* [WORK REQUIRED]: Among the lines below, keep only those from the one containing "Screen dimensions: 997x433" through the one containing "Task: Open the Chrome extensions puzzle icon", and reproduce them exactly.
------ RAW DATA
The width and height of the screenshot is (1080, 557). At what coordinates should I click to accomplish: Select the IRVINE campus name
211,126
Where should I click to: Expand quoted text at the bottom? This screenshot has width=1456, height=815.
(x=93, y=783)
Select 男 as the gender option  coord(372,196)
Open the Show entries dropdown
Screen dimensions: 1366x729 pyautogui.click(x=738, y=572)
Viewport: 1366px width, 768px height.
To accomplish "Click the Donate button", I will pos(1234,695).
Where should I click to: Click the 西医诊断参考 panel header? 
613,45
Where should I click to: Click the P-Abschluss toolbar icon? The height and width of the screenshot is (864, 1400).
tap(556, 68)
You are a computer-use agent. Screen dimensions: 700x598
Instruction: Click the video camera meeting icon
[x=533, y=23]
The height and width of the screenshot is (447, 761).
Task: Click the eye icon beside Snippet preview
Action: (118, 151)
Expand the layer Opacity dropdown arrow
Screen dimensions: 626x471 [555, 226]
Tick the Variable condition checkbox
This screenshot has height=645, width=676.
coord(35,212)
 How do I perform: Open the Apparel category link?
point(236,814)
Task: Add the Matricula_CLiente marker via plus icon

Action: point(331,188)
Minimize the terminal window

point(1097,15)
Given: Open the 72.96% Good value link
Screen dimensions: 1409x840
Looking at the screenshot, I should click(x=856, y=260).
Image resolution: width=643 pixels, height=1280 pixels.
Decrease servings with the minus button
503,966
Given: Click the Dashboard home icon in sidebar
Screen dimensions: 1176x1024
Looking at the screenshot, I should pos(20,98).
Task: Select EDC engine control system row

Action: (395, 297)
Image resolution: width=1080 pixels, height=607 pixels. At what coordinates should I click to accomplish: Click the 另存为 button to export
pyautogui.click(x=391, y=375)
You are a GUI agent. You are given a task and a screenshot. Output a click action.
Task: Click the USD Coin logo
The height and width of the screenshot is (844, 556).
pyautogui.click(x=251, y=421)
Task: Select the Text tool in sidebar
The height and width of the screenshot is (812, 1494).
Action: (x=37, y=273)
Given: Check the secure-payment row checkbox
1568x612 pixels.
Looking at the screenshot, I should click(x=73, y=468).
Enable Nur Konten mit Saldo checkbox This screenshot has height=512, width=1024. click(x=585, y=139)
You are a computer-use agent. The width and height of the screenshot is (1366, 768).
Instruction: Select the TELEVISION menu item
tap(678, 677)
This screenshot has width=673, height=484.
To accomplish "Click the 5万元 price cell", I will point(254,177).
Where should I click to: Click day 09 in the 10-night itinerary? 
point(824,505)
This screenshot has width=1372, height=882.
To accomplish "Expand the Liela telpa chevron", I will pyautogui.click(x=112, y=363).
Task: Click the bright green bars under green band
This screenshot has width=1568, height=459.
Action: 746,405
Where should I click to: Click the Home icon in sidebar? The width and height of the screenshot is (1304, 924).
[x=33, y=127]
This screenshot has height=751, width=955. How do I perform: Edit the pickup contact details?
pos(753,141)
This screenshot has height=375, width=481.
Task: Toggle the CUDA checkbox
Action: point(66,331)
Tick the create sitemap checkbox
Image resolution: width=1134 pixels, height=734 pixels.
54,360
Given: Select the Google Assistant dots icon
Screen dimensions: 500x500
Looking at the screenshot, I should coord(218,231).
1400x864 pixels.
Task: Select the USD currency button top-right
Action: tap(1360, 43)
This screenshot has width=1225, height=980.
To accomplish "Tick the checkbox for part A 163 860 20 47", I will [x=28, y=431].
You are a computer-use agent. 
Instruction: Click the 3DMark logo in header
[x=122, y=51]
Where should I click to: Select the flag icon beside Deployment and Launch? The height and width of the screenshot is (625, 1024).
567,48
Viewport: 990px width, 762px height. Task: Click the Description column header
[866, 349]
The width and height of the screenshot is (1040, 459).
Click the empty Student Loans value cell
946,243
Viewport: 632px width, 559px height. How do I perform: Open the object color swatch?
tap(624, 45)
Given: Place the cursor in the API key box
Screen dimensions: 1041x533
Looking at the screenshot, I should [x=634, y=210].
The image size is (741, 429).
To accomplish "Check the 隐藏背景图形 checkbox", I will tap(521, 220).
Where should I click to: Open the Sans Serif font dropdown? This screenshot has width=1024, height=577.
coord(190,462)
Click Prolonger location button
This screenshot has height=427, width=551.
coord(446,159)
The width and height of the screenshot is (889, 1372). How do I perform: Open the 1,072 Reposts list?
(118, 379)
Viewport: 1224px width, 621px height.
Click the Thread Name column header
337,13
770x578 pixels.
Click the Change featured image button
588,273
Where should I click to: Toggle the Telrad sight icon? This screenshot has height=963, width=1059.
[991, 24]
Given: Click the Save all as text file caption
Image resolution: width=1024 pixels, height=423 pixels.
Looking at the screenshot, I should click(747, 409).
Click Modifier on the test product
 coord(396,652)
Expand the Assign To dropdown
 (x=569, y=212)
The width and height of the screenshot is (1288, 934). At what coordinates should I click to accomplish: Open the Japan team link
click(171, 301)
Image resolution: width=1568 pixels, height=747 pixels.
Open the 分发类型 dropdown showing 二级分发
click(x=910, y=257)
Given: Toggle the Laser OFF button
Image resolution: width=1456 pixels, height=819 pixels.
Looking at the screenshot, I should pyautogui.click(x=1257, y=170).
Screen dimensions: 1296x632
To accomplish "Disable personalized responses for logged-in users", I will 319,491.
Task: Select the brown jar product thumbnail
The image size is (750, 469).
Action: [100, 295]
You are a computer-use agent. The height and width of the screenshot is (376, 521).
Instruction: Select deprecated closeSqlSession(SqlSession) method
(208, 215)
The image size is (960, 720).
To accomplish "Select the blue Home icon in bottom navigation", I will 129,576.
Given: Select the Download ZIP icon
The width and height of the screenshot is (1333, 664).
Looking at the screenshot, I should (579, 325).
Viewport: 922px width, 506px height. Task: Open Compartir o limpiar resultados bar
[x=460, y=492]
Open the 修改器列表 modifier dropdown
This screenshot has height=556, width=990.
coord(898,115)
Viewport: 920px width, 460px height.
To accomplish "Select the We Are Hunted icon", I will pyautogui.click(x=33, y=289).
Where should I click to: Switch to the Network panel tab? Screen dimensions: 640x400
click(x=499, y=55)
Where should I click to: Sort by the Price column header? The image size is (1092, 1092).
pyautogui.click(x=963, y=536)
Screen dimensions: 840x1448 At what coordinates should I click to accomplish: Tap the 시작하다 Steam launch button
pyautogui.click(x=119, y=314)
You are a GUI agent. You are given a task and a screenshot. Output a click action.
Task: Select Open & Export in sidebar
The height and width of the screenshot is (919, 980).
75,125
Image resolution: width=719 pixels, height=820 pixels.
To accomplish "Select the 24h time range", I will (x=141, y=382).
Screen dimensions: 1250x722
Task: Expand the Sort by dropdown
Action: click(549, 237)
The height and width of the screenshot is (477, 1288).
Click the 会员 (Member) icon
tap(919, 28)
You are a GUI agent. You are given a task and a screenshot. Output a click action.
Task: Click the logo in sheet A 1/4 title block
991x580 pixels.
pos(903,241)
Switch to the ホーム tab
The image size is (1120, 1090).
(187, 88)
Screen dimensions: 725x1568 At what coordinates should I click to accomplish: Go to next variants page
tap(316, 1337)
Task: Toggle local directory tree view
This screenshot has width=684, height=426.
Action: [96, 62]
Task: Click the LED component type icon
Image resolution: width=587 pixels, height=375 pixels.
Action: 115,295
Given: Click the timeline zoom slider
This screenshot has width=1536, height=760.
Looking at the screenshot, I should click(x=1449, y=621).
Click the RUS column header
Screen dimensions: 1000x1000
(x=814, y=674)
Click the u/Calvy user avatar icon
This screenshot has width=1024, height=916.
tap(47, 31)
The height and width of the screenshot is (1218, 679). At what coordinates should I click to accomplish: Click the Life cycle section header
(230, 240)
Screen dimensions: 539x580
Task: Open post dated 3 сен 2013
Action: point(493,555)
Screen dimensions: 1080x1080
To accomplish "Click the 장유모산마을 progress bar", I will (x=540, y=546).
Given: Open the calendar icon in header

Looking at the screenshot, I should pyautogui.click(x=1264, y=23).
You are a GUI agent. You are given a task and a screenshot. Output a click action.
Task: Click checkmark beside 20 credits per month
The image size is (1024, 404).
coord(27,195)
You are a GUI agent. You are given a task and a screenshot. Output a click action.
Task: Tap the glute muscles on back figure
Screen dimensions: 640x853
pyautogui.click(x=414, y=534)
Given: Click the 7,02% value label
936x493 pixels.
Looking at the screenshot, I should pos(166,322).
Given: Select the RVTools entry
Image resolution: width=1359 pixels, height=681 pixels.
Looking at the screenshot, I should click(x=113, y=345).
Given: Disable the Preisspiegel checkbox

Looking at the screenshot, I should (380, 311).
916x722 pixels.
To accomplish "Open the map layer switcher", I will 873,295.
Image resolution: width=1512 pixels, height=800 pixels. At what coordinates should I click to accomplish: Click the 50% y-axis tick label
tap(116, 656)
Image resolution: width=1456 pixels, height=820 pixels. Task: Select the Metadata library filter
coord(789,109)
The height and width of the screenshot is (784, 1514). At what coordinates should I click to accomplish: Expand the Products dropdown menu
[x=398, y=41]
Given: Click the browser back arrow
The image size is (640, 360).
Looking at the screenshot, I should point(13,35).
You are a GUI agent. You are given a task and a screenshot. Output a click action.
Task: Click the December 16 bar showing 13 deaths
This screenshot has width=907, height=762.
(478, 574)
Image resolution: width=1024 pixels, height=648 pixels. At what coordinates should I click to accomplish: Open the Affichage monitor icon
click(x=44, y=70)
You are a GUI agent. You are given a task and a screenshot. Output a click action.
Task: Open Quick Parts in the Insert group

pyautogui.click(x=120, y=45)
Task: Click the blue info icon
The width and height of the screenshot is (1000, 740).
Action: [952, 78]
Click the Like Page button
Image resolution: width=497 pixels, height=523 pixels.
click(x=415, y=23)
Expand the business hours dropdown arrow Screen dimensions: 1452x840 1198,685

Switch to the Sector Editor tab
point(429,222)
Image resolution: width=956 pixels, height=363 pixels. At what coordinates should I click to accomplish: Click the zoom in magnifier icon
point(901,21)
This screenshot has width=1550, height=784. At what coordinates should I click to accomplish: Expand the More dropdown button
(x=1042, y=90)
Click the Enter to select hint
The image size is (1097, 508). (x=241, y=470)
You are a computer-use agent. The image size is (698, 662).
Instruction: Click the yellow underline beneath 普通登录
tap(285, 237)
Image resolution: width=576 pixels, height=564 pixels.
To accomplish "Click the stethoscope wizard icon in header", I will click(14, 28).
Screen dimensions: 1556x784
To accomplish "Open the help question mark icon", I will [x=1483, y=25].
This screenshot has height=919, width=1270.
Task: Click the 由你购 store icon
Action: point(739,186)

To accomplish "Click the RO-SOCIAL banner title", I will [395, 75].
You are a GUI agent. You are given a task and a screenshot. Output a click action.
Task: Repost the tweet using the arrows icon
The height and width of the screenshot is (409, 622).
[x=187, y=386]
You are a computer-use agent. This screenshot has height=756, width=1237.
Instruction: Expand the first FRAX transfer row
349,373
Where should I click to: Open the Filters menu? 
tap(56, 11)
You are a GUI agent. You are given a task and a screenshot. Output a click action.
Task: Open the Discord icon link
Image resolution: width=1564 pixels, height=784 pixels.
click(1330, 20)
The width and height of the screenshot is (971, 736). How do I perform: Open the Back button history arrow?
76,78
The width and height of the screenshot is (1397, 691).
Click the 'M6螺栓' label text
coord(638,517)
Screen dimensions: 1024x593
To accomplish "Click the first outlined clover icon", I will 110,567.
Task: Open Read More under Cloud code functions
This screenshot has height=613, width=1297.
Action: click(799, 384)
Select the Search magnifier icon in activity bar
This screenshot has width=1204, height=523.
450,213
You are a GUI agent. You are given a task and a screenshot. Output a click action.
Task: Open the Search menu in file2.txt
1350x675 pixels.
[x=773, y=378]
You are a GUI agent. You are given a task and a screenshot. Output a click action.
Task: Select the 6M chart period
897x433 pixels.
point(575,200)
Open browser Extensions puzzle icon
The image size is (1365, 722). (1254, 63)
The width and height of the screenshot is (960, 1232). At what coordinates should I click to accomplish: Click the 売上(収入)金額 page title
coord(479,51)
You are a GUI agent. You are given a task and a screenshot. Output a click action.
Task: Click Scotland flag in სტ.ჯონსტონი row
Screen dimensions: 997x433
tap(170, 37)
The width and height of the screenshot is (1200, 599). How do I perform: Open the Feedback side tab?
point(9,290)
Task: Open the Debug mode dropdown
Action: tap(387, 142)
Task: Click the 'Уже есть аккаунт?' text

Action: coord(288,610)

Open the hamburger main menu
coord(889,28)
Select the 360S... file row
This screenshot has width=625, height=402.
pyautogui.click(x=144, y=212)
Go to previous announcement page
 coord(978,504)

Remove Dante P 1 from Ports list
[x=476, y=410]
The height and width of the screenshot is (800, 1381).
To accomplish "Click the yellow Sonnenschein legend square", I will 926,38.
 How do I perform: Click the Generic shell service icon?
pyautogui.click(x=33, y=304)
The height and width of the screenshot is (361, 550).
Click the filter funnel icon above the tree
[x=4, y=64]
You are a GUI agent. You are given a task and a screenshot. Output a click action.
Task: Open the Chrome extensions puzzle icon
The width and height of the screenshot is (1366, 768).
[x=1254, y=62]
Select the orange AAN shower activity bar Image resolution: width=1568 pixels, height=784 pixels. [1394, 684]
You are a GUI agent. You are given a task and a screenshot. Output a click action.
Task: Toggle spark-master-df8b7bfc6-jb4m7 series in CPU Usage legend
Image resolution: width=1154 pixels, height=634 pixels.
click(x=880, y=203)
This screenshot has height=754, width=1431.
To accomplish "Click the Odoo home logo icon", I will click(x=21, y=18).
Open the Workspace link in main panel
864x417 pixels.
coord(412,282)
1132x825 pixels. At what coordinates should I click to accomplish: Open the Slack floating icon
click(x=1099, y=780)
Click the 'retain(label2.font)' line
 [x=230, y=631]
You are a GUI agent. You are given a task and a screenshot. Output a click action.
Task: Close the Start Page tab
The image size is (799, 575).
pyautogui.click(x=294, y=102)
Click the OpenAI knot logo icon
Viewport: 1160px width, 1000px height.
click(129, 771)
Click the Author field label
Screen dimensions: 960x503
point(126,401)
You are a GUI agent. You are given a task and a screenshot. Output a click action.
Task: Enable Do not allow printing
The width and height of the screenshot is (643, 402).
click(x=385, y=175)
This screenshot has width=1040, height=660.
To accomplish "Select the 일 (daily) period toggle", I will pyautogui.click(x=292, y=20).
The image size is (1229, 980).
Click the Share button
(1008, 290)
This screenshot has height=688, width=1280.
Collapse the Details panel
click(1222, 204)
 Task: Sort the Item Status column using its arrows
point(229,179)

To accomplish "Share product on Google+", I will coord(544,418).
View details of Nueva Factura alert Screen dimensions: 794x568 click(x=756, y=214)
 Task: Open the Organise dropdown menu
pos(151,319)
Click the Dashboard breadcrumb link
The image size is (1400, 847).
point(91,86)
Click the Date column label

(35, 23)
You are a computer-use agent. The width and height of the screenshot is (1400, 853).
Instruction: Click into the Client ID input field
------------
* [ANSWER SPACE]:
Screen dimensions: 997x433
tap(170, 37)
The width and height of the screenshot is (1200, 599). How do I perform: Open the Feedback side tab?
point(9,290)
Task: Open the Debug mode dropdown
Action: tap(387, 142)
Task: Click the 'Уже есть аккаунт?' text

Action: coord(288,610)

Open the hamburger main menu
coord(889,28)
Select the 360S... file row
This screenshot has width=625, height=402.
pyautogui.click(x=144, y=212)
Go to previous announcement page
 coord(978,504)

Remove Dante P 1 from Ports list
[x=476, y=410]
The height and width of the screenshot is (800, 1381).
To accomplish "Click the yellow Sonnenschein legend square", I will 926,38.
 How do I perform: Click the Generic shell service icon?
pyautogui.click(x=33, y=304)
The height and width of the screenshot is (361, 550).
Click the filter funnel icon above the tree
[x=4, y=64]
You are a GUI agent. You are given a task and a screenshot. Output a click action.
Task: Open the Chrome extensions puzzle icon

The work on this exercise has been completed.